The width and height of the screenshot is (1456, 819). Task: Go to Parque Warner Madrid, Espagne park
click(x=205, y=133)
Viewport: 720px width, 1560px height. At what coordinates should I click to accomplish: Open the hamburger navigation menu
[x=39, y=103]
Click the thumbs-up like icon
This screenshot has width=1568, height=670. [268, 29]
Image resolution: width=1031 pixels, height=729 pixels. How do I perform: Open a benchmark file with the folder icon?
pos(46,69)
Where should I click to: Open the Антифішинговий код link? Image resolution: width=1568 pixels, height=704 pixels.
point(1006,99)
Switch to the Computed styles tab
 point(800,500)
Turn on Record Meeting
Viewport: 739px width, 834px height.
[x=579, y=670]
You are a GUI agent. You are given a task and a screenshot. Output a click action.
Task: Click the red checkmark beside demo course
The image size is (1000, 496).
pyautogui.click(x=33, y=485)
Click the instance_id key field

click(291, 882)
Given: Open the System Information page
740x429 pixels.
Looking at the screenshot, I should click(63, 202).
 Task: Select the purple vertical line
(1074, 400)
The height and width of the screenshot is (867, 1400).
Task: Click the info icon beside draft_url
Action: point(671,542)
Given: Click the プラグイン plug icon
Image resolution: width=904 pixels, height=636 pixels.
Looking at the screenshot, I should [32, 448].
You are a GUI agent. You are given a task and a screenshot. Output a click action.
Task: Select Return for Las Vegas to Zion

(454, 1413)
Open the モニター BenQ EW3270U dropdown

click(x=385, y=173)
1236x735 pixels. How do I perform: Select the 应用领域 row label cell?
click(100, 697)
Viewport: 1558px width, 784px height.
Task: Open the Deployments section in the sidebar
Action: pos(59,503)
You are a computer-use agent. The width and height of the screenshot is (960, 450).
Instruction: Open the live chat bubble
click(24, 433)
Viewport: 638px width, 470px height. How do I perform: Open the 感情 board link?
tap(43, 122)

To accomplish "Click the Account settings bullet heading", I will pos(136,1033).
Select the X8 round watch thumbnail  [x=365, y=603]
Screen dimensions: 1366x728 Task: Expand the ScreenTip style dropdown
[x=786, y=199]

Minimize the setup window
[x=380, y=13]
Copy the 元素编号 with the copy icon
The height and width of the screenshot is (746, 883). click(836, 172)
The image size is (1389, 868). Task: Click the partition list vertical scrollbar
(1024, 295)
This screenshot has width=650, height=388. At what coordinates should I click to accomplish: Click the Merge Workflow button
········
§ **What is being asked**
Quote each line of the data above exactly as written.

§ **Reply to the exercise**
The width and height of the screenshot is (1456, 819). Task: Go to Parque Warner Madrid, Espagne park
click(x=205, y=133)
Viewport: 720px width, 1560px height. At what coordinates should I click to accomplish: Open the hamburger navigation menu
[x=39, y=103]
Click the thumbs-up like icon
This screenshot has width=1568, height=670. [268, 29]
Image resolution: width=1031 pixels, height=729 pixels. How do I perform: Open a benchmark file with the folder icon?
pos(46,69)
Where should I click to: Open the Антифішинговий код link? Image resolution: width=1568 pixels, height=704 pixels.
point(1006,99)
Switch to the Computed styles tab
 point(800,500)
Turn on Record Meeting
Viewport: 739px width, 834px height.
[x=579, y=670]
You are a GUI agent. You are given a task and a screenshot. Output a click action.
Task: Click the red checkmark beside demo course
The image size is (1000, 496).
pyautogui.click(x=33, y=485)
Click the instance_id key field

click(291, 882)
Given: Open the System Information page
740x429 pixels.
Looking at the screenshot, I should click(63, 202).
 Task: Select the purple vertical line
(1074, 400)
The height and width of the screenshot is (867, 1400).
Task: Click the info icon beside draft_url
Action: point(671,542)
Given: Click the プラグイン plug icon
Image resolution: width=904 pixels, height=636 pixels.
Looking at the screenshot, I should [32, 448].
You are a GUI agent. You are given a task and a screenshot. Output a click action.
Task: Select Return for Las Vegas to Zion

(454, 1413)
Open the モニター BenQ EW3270U dropdown

click(x=385, y=173)
1236x735 pixels. How do I perform: Select the 应用领域 row label cell?
click(100, 697)
Viewport: 1558px width, 784px height.
Task: Open the Deployments section in the sidebar
Action: pos(59,503)
You are a computer-use agent. The width and height of the screenshot is (960, 450).
Instruction: Open the live chat bubble
click(24, 433)
Viewport: 638px width, 470px height. How do I perform: Open the 感情 board link?
tap(43, 122)

To accomplish "Click the Account settings bullet heading", I will pos(136,1033).
Select the X8 round watch thumbnail  [x=365, y=603]
Screen dimensions: 1366x728 Task: Expand the ScreenTip style dropdown
[x=786, y=199]

Minimize the setup window
[x=380, y=13]
Copy the 元素编号 with the copy icon
The height and width of the screenshot is (746, 883). click(836, 172)
The image size is (1389, 868). Task: Click the partition list vertical scrollbar
(1024, 295)
This screenshot has width=650, height=388. At what coordinates should I click to accomplish: Click the Merge Workflow button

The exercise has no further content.